*** Opening of Extracted material ***

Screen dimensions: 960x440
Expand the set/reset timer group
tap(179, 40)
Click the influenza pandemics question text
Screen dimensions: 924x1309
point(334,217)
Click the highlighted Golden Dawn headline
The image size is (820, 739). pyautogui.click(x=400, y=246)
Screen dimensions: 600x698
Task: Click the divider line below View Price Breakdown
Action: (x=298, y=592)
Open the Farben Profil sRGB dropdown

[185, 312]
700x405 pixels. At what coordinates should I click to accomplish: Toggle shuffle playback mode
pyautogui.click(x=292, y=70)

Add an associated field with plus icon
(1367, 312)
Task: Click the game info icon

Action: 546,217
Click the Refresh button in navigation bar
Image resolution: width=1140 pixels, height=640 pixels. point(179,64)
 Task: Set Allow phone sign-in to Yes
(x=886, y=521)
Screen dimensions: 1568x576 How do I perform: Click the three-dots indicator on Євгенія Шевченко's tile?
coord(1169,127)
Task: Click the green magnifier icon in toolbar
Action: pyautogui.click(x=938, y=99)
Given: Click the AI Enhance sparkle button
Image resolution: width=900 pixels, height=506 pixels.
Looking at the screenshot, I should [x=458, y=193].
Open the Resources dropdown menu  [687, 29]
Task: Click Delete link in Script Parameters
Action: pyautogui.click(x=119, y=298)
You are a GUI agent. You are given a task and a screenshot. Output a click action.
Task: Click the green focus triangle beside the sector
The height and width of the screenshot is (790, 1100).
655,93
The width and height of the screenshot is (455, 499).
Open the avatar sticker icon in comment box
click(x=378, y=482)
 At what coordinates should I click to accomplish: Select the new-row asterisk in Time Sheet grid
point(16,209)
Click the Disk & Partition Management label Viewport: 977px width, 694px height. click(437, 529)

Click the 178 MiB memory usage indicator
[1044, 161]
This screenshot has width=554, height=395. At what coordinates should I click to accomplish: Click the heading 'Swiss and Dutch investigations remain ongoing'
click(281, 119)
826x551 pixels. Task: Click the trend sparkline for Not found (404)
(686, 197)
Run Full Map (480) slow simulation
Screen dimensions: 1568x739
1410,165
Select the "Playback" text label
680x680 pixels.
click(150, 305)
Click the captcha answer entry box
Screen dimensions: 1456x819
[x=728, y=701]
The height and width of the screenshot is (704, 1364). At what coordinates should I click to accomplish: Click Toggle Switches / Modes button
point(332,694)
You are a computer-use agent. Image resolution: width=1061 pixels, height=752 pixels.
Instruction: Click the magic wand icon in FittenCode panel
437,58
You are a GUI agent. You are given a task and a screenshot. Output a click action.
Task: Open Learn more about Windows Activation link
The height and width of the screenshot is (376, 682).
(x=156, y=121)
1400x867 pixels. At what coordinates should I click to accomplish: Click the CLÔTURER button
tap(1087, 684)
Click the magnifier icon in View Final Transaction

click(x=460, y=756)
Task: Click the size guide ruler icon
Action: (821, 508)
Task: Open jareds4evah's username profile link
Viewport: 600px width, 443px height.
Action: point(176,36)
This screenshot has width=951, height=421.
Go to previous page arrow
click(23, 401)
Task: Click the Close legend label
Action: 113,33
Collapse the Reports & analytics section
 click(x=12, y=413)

*** Close of Extracted material ***

[Work order] Every line of the data must be written out again word for word.

[Response box]
Screen dimensions: 960x440
Expand the set/reset timer group
tap(179, 40)
Click the influenza pandemics question text
Screen dimensions: 924x1309
point(334,217)
Click the highlighted Golden Dawn headline
The image size is (820, 739). pyautogui.click(x=400, y=246)
Screen dimensions: 600x698
Task: Click the divider line below View Price Breakdown
Action: (x=298, y=592)
Open the Farben Profil sRGB dropdown

[185, 312]
700x405 pixels. At what coordinates should I click to accomplish: Toggle shuffle playback mode
pyautogui.click(x=292, y=70)

Add an associated field with plus icon
(1367, 312)
Task: Click the game info icon

Action: 546,217
Click the Refresh button in navigation bar
Image resolution: width=1140 pixels, height=640 pixels. point(179,64)
 Task: Set Allow phone sign-in to Yes
(x=886, y=521)
Screen dimensions: 1568x576 How do I perform: Click the three-dots indicator on Євгенія Шевченко's tile?
coord(1169,127)
Task: Click the green magnifier icon in toolbar
Action: pyautogui.click(x=938, y=99)
Given: Click the AI Enhance sparkle button
Image resolution: width=900 pixels, height=506 pixels.
Looking at the screenshot, I should [x=458, y=193].
Open the Resources dropdown menu  [687, 29]
Task: Click Delete link in Script Parameters
Action: pyautogui.click(x=119, y=298)
You are a GUI agent. You are given a task and a screenshot. Output a click action.
Task: Click the green focus triangle beside the sector
The height and width of the screenshot is (790, 1100).
655,93
The width and height of the screenshot is (455, 499).
Open the avatar sticker icon in comment box
click(x=378, y=482)
 At what coordinates should I click to accomplish: Select the new-row asterisk in Time Sheet grid
point(16,209)
Click the Disk & Partition Management label Viewport: 977px width, 694px height. click(437, 529)

Click the 178 MiB memory usage indicator
[1044, 161]
This screenshot has width=554, height=395. At what coordinates should I click to accomplish: Click the heading 'Swiss and Dutch investigations remain ongoing'
click(281, 119)
826x551 pixels. Task: Click the trend sparkline for Not found (404)
(686, 197)
Run Full Map (480) slow simulation
Screen dimensions: 1568x739
1410,165
Select the "Playback" text label
680x680 pixels.
click(150, 305)
Click the captcha answer entry box
Screen dimensions: 1456x819
[x=728, y=701]
The height and width of the screenshot is (704, 1364). At what coordinates should I click to accomplish: Click Toggle Switches / Modes button
point(332,694)
You are a computer-use agent. Image resolution: width=1061 pixels, height=752 pixels.
Instruction: Click the magic wand icon in FittenCode panel
437,58
You are a GUI agent. You are given a task and a screenshot. Output a click action.
Task: Open Learn more about Windows Activation link
The height and width of the screenshot is (376, 682).
(x=156, y=121)
1400x867 pixels. At what coordinates should I click to accomplish: Click the CLÔTURER button
tap(1087, 684)
Click the magnifier icon in View Final Transaction

click(x=460, y=756)
Task: Click the size guide ruler icon
Action: (821, 508)
Task: Open jareds4evah's username profile link
Viewport: 600px width, 443px height.
Action: point(176,36)
This screenshot has width=951, height=421.
Go to previous page arrow
click(23, 401)
Task: Click the Close legend label
Action: 113,33
Collapse the Reports & analytics section
 click(x=12, y=413)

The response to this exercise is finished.